João Havelange foi atleta e disputou duas Olímpiadas. Foto: Sérgio Settani Giglio.

E essa Copa do Mundo nos Estados Unidos, Dr. Havelange, o que que ela teve de particular, pelo fato de ter sido um grande investimento num país que não tinha tradição alguma de futebol?

Foi em 1994 e eu fui. E eu ainda era presidente da FIFA. E era o Clinton, o presidente, me recebeu delicadíssimo e tudo. E eu me dava muito com o Kissinger, nos tornamos amigos porque tivemos um atrito. Um atrito na Copa do Mundo de 1974 na Alemanha. Houve o jogo Brasil e Holanda, e ele tinha estado na Holanda por uma questão de petróleo pelos Estados Unidos, ele era o secretário de Estado. E ele chega e eu estou no jogo Brasil e Holanda, vindo da Holanda, primeiro ministro dos Estados Unidos, ministro das relações exteriores. Ele sentou e aí começou a torcer feito um louco pela Holanda. Em um determinado momento, me levantei, eu digo: “queria lhe dizer que sou o novo presidente da FIFA”. E também lhe dizer uma coisa: “eu sou brasileiro e gostaria que o senhor assistisse o jogo como eu estou assistindo” e fui me sentar. Ele não mexeu mais. O tempo passou, houve o centenário do Futebol nos Estados Unidos e foi em Chicago e eu fui. Acho que foi em 76 e eu representava aqui uma firma muito importante dos Estados Unidos e me disseram: “o Kissinger é do nosso conselho, nós o convidamos para assistir o jogo. E ele pediu se o senhor pudesse esperá-lo para ele entrar pra ir ver o jogo”, que o jogo era Brasil e Itália, o qual nós ganhamos. Eu esperei, estava com a Nanci, foi muito gentil, ele também, e levei para ver o jogo. Quando o Brasil ganhou, terminou o jogo, ele veio a mim, estava a Ana Maria, estava a Nanci e me disse, “meu comportamento foi bom?”

[risos].

Palavra de honra. Eu digo, “excelente, felizmente você aprendeu”. Foi uma naturalidade.
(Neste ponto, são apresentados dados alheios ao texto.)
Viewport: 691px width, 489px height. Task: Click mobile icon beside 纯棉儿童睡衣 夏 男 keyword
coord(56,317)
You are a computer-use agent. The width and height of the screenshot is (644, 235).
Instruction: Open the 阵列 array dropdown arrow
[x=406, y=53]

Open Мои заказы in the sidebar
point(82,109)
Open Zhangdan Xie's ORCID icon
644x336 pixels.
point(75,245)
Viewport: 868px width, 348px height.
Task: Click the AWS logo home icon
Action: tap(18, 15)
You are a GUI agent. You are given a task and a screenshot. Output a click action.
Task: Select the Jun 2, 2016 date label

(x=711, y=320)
Saímos, nos abraçamos, almoçamos juntos e uma vez ele veio ao Brasil convidado pela família Klabin, e o mais velho tinha sido prefeito do Rio, me telefonou e disse: “o Kissinger vem e eu tô te convidando, porque ele me disse se você não tiver no jantar que ele não vem ao Brasil”. E eu fui ao jantar e assim estamos sempre juntos. Toda manifestação da FIFA ele recebe um convite até hoje, tá bom. Então, é isso que a gente tem que fazer, que o embaixador não faz.

E qual foi o empenho dos Estados Unidos em realizar a Copa do Mundo em 94?
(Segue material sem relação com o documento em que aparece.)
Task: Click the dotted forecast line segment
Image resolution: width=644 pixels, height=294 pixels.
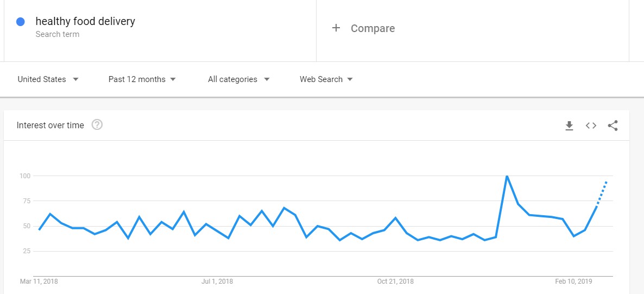Action: 602,193
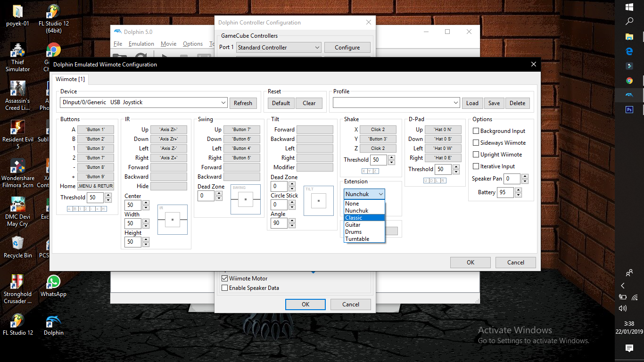Open the Profile combo box dropdown

455,103
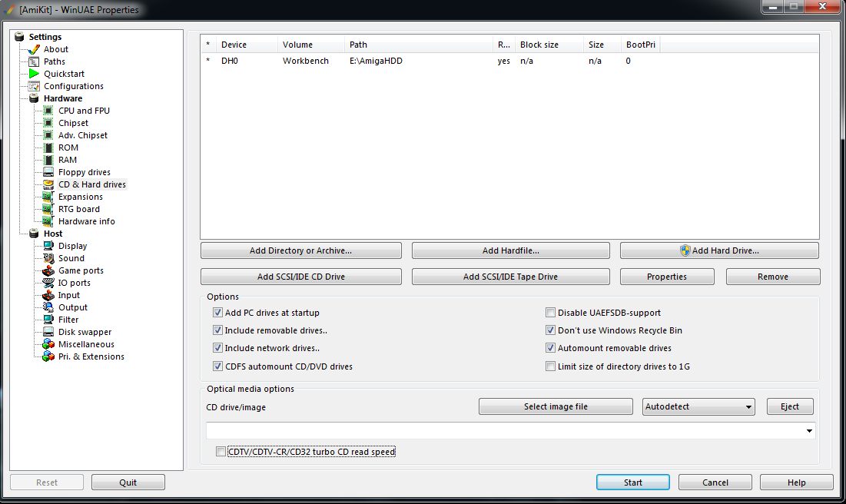Expand the CD drive/image path combo box
Screen dimensions: 846x504
coord(809,432)
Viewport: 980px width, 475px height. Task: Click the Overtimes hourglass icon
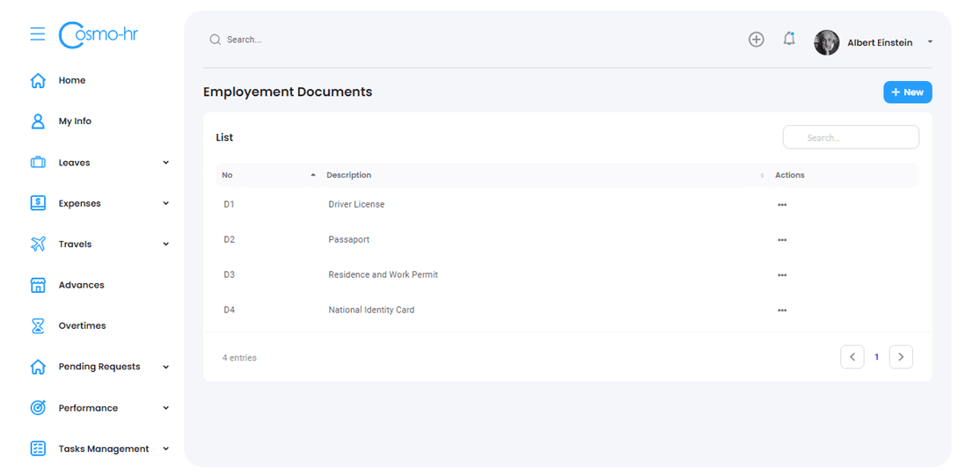click(38, 325)
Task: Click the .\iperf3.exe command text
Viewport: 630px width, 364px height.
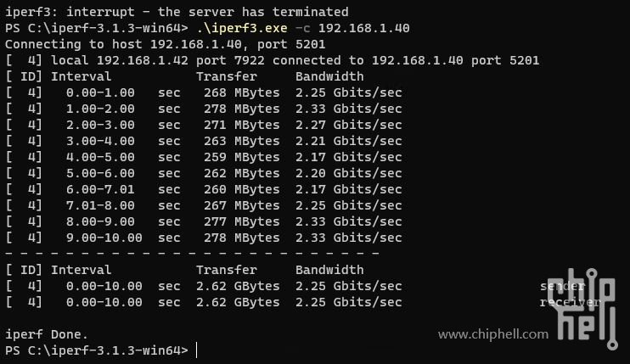Action: pos(242,28)
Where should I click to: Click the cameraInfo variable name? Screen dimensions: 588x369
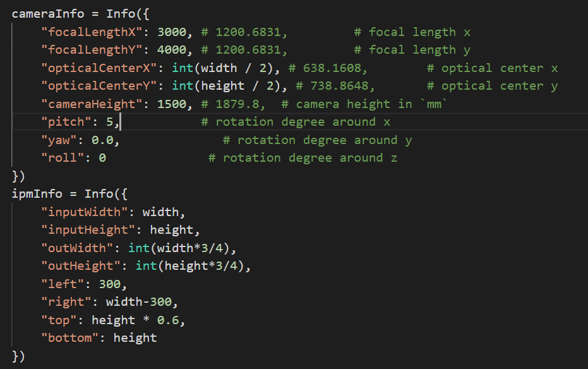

Porque é uma difusão para o futebol. Futebol não é o primeiro nos Estados Unidos, primeiro é o beisebol, tem o rugby, não é maior que o basquetebol por que se joga num ginásio de vinte mil pessoas. Mas se fosse num grande estádio, encheria, mas você não veria a bola, não veria nada, não é verdade? [risos]. Então, eles quiseram fazer e fizeram muito bem, porque os estádios eram estádios de beisebol, que eles adaptaram e foi fantástico, todos os estádios com 80 mil pessoas. Eu nunca me esqueço e foi uma coisa muito boa, no dia da abertura do jogo, foi em Chicago, entre a Bolívia e a Alemanha, eu estava numa tribuna e atrás de mim ficou o Clinton, o Kissinger, o Primeiro Ministro da Alemanha naquela época, era um homem alto, não me lembro mais o nome dele, e quem mais que estava lá dentro, eram quatro. E estava um calor e aí veio o half-time, sobe uma pessoa e me diz: “o senhor não tá com calor?. Eu digo: “na missão que eu tenho eu não sinto frio nem calor”. E ele começou a rir e disse: “interessante”. O senhor olha para trás, o Clinton já tinha tirado o paletó, estava de manga arregaçada, o Kissinger, todos eles. E eu estava com a Ana Maria sentado como eu estou aqui. Olha, se eu pude dar exemplo para o meu país, pode ter certeza que eu dei. Eu sempre pensava, eu digo, um dia vai ser bom. E tá chegando, pouco a pouco. Já temos a Copa de novo, porque tivemos a de 50 e perdemos no dia, não é verdade? Então, vou lhe contar mais uma: eu morava em São Paulo, vinha ao jogo e o meu cunhado.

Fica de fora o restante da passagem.